To determine whether you need to make quarterly estimates, answer these questions: Will you owe less than $1,000 in taxes for the tax year after subtracting your federal income tax withholding from the total amount of tax you expect to owe this year? If so, you're safe—you don't need to make estimated tax payments.

What happens if you don't pay quarterly taxes? ›

If you don't pay your estimated taxes on time (or if you don't pay enough), the IRS can charge you a penalty. The amount you owe increases the longer you go without payment. The failure to pay penalty is 0.5% of the unpaid taxes for each month or part of a month you don't pay, up to 25% of your unpaid taxes.

Do I pay quarterly taxes if I just started my business? ›

The important thing is that you begin making quarterly payments as soon as you begin making money as a self-employed person. They're due on April 15, June 15, September 15 of the current year and January 15 of the following year or the next business day if the due date falls on a weekend or holiday.

How to calculate quarterly taxes for self-employed? ›

Use these two equations to calculate your quarterly bill:
  1. Income Taxes Owed + Self-Employment Taxes Owed = Total Estimated Taxes.
  2. Total Estimated Taxes/4 = Quarterly Tax Payment.
Jul 25, 2023

How do business quarterly taxes work? ›

Quarterly taxes generally include self-employment taxes (Social Security and Medicare) plus income tax on the profits that your business made and any other income. If your income drops during the year, or if it increases, you can adjust your quarterly payments accordingly.

What happens if a business doesn't pay quarterly taxes? ›

The IRS will charge you 0.5% of unpaid taxes for each month after the quarterly deadline. The penalty caps at 25%. You might also pay a penalty if you underpay your quarterly taxes.

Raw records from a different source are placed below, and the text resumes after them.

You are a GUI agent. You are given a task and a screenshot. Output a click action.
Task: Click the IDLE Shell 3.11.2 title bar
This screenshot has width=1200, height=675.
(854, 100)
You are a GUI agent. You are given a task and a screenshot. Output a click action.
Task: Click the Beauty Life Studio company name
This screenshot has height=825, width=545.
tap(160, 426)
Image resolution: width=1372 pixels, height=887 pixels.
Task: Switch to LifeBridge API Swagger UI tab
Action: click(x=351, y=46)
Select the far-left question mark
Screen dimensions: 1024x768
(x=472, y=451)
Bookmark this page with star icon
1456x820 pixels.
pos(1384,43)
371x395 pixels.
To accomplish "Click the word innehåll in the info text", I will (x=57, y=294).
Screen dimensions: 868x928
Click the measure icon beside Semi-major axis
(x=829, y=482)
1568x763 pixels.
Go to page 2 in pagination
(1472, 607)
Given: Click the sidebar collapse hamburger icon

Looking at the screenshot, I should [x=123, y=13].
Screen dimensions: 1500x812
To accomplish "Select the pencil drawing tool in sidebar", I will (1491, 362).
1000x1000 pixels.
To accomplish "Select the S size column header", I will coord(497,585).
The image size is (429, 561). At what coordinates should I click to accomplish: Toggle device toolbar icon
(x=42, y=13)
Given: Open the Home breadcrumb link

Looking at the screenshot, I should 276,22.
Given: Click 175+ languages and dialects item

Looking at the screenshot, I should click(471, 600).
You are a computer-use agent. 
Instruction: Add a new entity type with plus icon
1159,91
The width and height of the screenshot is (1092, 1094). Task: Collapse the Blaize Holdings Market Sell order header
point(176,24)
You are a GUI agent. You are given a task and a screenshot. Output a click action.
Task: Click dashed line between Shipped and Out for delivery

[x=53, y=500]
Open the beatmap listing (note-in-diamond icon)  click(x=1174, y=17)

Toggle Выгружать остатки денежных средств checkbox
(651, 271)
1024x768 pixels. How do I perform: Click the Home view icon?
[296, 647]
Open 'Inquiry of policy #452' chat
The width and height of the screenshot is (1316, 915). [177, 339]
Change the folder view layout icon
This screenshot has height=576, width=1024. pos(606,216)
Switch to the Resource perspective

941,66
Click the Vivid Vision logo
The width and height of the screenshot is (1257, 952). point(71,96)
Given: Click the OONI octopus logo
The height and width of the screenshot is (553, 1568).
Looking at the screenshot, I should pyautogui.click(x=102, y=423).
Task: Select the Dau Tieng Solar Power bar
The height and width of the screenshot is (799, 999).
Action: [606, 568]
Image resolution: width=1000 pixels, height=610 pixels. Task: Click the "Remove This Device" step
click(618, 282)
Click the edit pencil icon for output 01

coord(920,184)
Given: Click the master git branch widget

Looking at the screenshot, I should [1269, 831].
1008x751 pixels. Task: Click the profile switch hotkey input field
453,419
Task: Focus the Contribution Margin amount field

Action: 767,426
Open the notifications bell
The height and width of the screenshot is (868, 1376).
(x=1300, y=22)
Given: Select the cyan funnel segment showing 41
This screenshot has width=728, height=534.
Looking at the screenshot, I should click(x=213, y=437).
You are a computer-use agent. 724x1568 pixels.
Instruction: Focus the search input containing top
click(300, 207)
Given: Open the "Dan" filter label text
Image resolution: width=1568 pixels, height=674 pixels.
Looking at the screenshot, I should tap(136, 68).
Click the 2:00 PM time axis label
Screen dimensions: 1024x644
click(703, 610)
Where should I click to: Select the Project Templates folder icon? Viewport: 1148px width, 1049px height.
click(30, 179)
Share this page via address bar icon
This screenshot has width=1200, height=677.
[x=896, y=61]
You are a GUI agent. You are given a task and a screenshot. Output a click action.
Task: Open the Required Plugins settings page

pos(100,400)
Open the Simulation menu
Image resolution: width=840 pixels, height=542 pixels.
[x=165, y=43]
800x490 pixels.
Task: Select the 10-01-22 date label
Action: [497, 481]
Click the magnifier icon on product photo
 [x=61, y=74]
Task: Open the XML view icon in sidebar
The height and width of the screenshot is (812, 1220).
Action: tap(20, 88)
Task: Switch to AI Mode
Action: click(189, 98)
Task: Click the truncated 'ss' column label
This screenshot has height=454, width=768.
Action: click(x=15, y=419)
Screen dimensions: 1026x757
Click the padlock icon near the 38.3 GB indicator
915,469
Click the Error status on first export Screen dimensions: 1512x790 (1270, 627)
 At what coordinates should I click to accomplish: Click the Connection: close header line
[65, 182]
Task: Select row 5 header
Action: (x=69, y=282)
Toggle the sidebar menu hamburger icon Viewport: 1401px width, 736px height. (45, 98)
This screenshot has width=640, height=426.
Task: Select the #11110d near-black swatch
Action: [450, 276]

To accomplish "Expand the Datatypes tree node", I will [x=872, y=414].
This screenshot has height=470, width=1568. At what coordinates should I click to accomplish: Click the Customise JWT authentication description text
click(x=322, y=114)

Will I get a tax refund if my business loses money? ›

If you open a company in the US, you'll have to pay business taxes. Getting a refund is possible if your business loses money. However, if your business has what is classified as an extraordinary loss, you could even get a refund for all or part of your tax liabilities from the previous year.

Who should pay quarterly estimated taxes? ›

Self-employed people. Independent contractors, freelancers, and people with side gigs who expect to owe $1,000 or more in taxes are prime candidates for estimated quarterly taxes, says Kane.

Are quarterly tax payments deductible? ›

Unless you are entirely self-employed, payments made to meet your federal income tax bill each quarter cannot reduce your gross income when calculating your tax liability in the current or next filing year. However, any prepayments made to the IRS will reduce your overall tax bill.

How do I categorize estimated taxes in QuickBooks? ›

Enter "(Date and fiscal year) quarterly federal tax payment" in the description field. Enter the amount and the date you made the payment. Select Select a category, then Taxes, and then Estimated Taxes. When you're done, select Save.

How do I categorize IRS tax payments in QuickBooks? ›

To begin, you need to create separate accounts within QuickBooks to track IRS payments, such as 'Tax Payable' and 'Tax Expense. ' Once the accounts are set up, ensure that all IRS payments are recorded accurately, specifying the relevant tax forms and payment dates.

Are estimated tax payments a liability? ›

If you owe estimated tax, you pay projected (aka estimated) tax liabilities quarterly. The estimated tax pays for things like self-employment and income taxes. Because the following forms of income aren't subject to withholding, you may need to pay estimated taxes on them: Dividends.